Yup, you’re looking at a heckuva lot of salt. This salt plain is en route to the Humahuaca gorge and the famous Seven-Colored mountain. It goes as far in all directions and is twelve feet deep. The miners who carve the blocks straight down are on a day off. So, aside from salt shakers, where does all this stuff go?
Into bricks. That’s right. Salt bricks. Up close, they look like this:
“What would you use salt bricks for?” I hear you say. “I mean, you can’t built anything out of salt.” Think again. Except for the roof, an entirely salt-brick building:
As you might guess, it’s a little lonely in these parts. This is the diner in the biggest town around.
And these are the local llamas. The farmers put ribbons in their coats to tell which herds they belong to.
And this is a dog chasing the 4 x 4 after 30 seconds. We were clocking 60 mph!
Say, did I mention it might get lonely around here? Take a look at the home down there. Maybe this is why ghosts and visions feature so heavily in Argentinian fiction.
I must say, this would make a nice writer’s retreat, though.
BTW, as mentioned in an earlier post, Daniel and I absolutely loved our driver/guide Pablo.

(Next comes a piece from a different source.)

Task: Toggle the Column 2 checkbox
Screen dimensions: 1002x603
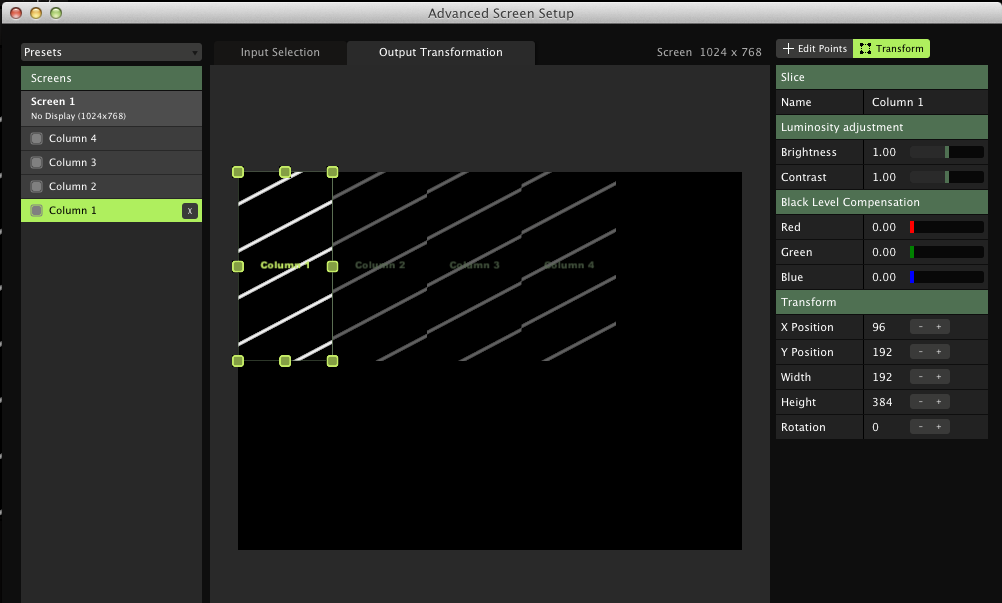Action: click(37, 187)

On ten-hour drives it´s nice to have a guide who — in addition to having encyclopedic knowledge — can carry on conversations about pop culture, the relative merits of various bidets, and what to do when you´re caught on a tour in the desert without toilet paper. (“I have gone through so many socks!”)
Tomorrow, he takes us to the most colourful mountains you have ever seen!